Methylene blue is a monoamine oxidase, nitric oxide synthase, and guanylate cyclase inhibitor [9]. When methylene blue and dye with biologic substrates are combined, they react with nucleic acids and damage proteins and lipid membranes of organisms [10]. It is not well understood how these properties translate to its analgesic properties, but there are several clinical and in vitro findings of methylene blue’s action on both peripheral and central neural pathways [9]. Methylene blue has the unique property of temporarily ablating nerve endings, which has been useful in the treatment of intractable pruritus ani [11]. In patients with open lumbar diskectomy, its anti-inflammatory mechanism has been shown to reduce lower back pain after surgery [12]. Deng et al. found that an injection of methylene blue within the disc for discogenic back pain led to decreased pain scores at 3 and 6 months (p < 0.05) [13]. Our report now adds to the literature on the therapeutic usefulness of topical methylene blue.

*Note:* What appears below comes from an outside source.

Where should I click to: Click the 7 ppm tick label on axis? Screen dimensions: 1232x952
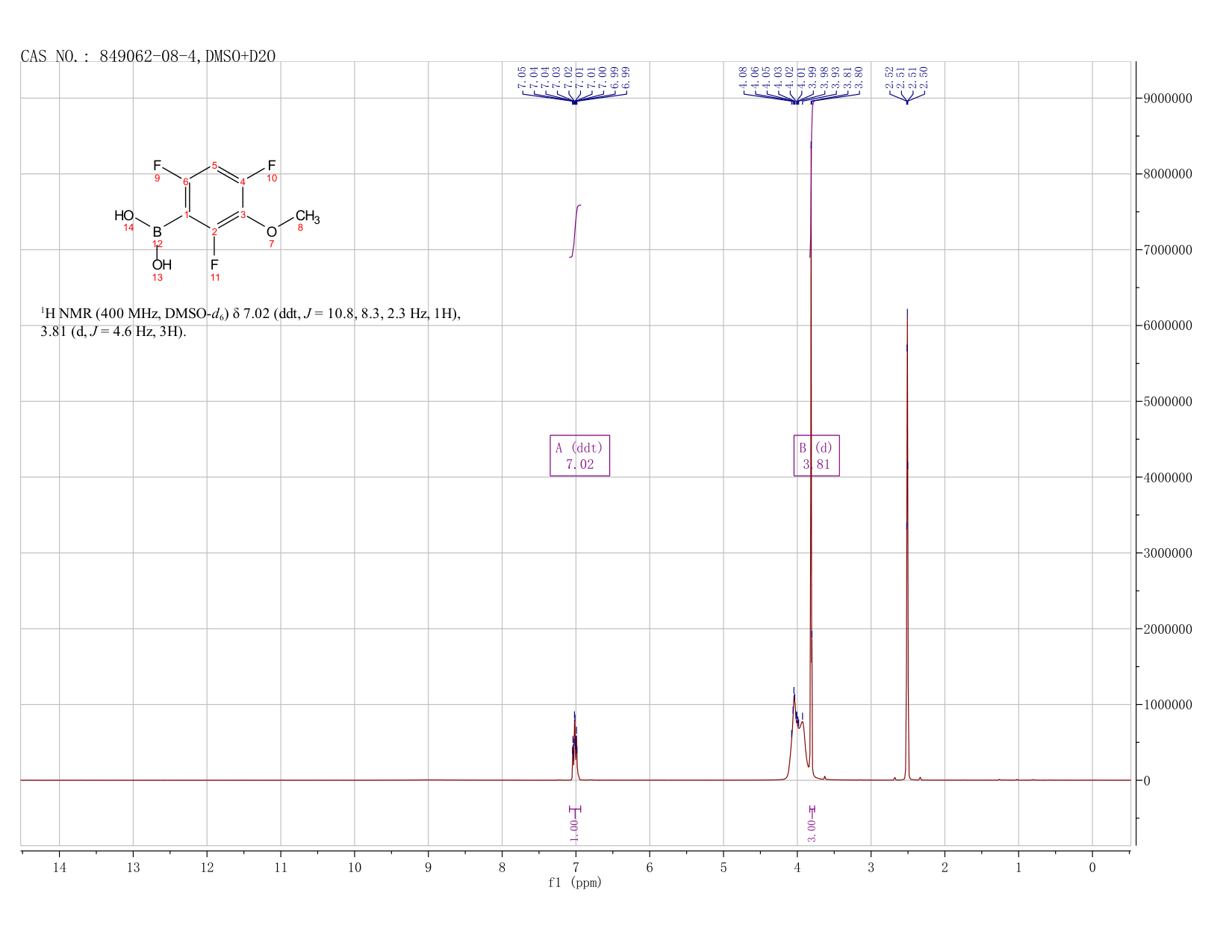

Methylene blue comes in several different formulations, including intravenous and tablet, and was most recently used in conjunction with photodynamic therapy. Its diverse methods of administration make it a prime anti-nociceptive agent for many types of patients and pain complaints. Unlike other therapies for oral mucositis–related pain that include the use of local anesthetics, this oral rinse formulation uses only methylene blue and normal saline. Without the sensation-dulling effect of local anesthetics, a patient’s sensation of taste can be preserved and therefore encouraging oral intake. For the pediatric population, this is paramount, as oral mucositis can lead to rapid weight loss and poor nutritional status.

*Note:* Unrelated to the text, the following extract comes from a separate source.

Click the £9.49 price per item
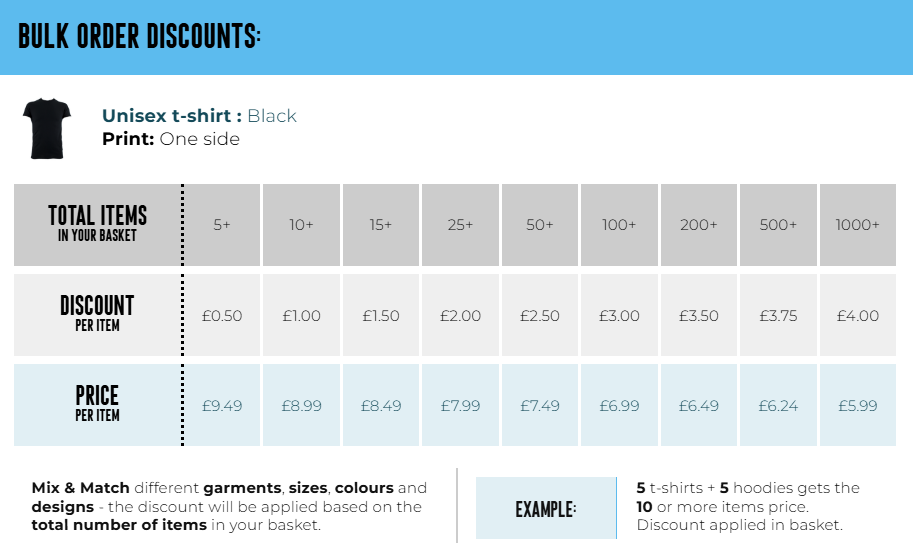 click(x=222, y=406)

When used systemically (e.g. oral or parenteral) methylene blue is not risk-free. Patients who are taking monoamine oxidase inhibitors, selective serotonin reuptake inhibitors, or serotonin and norepinephrine reuptake inhibitors are advised to use methylene blue with caution, given the increased risk of life-threatening serotonin syndrome [14] [15]. In addition, when given as an oral capsule may cause nausea, upset stomach, diarrhea, vomiting, or bladder irritation [16]. Despite its potential risk when used systemically, methylene blue appears to be safe and well tolerated in its oral rinse or topical formulation.